Dataset excerpts
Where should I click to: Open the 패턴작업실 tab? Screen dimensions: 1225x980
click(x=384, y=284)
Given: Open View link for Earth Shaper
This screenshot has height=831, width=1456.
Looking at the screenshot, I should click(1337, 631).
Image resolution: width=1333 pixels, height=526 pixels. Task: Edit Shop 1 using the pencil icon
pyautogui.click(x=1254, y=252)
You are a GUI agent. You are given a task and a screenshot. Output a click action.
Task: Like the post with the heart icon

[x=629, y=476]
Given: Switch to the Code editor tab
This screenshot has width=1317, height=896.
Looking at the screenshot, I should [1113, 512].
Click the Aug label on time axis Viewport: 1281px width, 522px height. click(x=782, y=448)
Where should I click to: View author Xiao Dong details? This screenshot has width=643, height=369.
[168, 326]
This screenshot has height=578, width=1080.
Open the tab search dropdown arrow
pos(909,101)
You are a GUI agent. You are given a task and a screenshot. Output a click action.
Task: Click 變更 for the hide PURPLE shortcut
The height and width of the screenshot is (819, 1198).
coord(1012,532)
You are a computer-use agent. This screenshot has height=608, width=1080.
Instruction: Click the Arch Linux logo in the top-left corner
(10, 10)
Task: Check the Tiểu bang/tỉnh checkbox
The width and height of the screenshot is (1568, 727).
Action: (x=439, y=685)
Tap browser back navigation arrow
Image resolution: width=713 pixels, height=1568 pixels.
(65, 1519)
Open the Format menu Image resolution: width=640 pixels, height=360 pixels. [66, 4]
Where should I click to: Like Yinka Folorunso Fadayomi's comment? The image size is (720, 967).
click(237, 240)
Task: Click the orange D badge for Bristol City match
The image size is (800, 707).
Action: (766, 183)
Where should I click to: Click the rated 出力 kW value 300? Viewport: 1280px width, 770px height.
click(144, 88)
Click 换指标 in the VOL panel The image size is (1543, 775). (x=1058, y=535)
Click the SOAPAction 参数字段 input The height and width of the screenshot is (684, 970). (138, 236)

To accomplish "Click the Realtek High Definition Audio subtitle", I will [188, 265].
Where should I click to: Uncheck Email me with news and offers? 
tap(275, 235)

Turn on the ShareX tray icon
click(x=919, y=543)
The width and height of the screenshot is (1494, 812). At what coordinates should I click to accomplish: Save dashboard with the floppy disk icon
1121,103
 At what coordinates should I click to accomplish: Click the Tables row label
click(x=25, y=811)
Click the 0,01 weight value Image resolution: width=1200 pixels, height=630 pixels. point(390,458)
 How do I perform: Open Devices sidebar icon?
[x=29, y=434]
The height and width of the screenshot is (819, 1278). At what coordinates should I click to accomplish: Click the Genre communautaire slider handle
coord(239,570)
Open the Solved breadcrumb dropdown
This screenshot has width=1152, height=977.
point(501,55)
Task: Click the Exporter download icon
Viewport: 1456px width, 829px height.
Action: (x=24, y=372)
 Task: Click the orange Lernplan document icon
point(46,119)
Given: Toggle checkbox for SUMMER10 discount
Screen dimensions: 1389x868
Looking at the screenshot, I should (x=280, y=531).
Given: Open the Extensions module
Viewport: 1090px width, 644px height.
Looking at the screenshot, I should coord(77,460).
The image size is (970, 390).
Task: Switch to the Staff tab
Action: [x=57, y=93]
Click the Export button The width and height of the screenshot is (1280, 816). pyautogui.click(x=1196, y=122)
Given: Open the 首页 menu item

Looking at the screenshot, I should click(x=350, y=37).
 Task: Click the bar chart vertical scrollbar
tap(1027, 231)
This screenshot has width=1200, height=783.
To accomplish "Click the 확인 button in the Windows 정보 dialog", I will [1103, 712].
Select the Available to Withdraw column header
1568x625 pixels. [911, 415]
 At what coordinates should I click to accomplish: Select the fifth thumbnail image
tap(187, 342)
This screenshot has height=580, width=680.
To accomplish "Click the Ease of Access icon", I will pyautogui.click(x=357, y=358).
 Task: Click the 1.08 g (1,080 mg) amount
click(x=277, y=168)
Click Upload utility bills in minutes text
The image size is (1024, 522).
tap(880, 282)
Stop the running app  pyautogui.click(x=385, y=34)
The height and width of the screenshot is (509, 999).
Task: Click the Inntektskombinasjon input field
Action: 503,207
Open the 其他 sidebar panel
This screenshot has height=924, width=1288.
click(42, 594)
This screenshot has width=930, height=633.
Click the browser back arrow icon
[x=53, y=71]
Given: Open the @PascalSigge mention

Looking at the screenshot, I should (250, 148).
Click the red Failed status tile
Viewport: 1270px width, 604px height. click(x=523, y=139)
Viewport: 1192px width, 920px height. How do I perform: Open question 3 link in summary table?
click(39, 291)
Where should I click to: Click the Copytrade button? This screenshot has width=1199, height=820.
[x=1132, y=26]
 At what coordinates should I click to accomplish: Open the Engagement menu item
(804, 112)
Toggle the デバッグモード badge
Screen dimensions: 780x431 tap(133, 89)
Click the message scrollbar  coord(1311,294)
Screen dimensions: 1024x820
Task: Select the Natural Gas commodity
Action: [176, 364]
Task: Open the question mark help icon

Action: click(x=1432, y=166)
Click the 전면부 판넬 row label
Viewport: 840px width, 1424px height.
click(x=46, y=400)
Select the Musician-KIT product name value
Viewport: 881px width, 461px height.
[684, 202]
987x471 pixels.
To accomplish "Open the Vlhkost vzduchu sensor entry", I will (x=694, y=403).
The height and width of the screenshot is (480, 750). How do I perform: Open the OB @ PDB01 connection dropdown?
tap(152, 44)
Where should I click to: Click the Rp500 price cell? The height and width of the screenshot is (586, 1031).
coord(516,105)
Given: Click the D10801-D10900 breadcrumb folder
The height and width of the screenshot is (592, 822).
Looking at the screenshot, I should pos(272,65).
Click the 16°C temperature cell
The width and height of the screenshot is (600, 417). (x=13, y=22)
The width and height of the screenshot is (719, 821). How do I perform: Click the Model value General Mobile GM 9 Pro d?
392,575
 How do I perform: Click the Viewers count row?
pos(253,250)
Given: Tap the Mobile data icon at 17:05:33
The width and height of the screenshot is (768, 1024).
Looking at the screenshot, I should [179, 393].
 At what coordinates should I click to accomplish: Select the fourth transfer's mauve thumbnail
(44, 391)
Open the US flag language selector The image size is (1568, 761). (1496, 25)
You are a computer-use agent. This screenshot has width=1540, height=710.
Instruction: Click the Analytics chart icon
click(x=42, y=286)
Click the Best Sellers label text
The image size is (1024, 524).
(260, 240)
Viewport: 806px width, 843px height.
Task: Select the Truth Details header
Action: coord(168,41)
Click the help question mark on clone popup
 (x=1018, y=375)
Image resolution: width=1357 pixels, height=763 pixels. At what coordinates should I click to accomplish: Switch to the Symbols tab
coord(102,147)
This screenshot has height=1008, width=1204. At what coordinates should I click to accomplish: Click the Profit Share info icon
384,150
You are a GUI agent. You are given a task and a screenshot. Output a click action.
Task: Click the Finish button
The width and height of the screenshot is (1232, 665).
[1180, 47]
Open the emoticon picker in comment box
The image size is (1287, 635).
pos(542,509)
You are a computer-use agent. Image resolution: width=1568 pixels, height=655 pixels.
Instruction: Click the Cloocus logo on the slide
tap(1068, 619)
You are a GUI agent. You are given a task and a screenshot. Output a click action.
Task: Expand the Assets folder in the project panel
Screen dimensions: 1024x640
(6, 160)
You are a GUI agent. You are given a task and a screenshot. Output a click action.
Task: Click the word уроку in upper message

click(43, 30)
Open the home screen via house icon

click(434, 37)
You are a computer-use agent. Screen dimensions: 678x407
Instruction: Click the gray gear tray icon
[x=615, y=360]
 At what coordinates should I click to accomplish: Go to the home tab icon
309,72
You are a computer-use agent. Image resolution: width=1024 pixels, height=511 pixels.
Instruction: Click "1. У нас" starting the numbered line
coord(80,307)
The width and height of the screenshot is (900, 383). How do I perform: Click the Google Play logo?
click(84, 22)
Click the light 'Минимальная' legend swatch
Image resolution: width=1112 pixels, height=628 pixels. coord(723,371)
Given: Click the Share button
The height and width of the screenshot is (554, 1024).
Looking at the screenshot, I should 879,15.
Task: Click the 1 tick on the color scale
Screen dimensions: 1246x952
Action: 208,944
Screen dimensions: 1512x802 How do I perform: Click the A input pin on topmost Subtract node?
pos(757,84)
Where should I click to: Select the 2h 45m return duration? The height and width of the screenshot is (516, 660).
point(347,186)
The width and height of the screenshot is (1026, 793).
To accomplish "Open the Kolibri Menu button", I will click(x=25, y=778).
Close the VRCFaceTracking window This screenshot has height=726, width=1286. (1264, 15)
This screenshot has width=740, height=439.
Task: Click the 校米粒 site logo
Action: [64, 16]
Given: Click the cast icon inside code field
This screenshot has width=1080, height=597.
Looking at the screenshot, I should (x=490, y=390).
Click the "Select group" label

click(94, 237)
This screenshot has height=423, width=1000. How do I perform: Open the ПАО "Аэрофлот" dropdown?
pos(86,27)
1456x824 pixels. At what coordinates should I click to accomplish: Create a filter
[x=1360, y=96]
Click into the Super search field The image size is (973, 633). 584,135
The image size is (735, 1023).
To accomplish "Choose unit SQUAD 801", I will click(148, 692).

What to produce
Everything above from the line containing "Given: Toggle checkbox for SUMMER10 discount" down to the line containing "This screenshot has width=1200, height=783." should be copied exactly, both end lines included, and nothing else.

Response for this exercise
Given: Toggle checkbox for SUMMER10 discount
Screen dimensions: 1389x868
Looking at the screenshot, I should (x=280, y=531).
Given: Open the Extensions module
Viewport: 1090px width, 644px height.
Looking at the screenshot, I should coord(77,460).
The image size is (970, 390).
Task: Switch to the Staff tab
Action: [x=57, y=93]
Click the Export button The width and height of the screenshot is (1280, 816). pyautogui.click(x=1196, y=122)
Given: Open the 首页 menu item

Looking at the screenshot, I should click(x=350, y=37).
 Task: Click the bar chart vertical scrollbar
tap(1027, 231)
This screenshot has width=1200, height=783.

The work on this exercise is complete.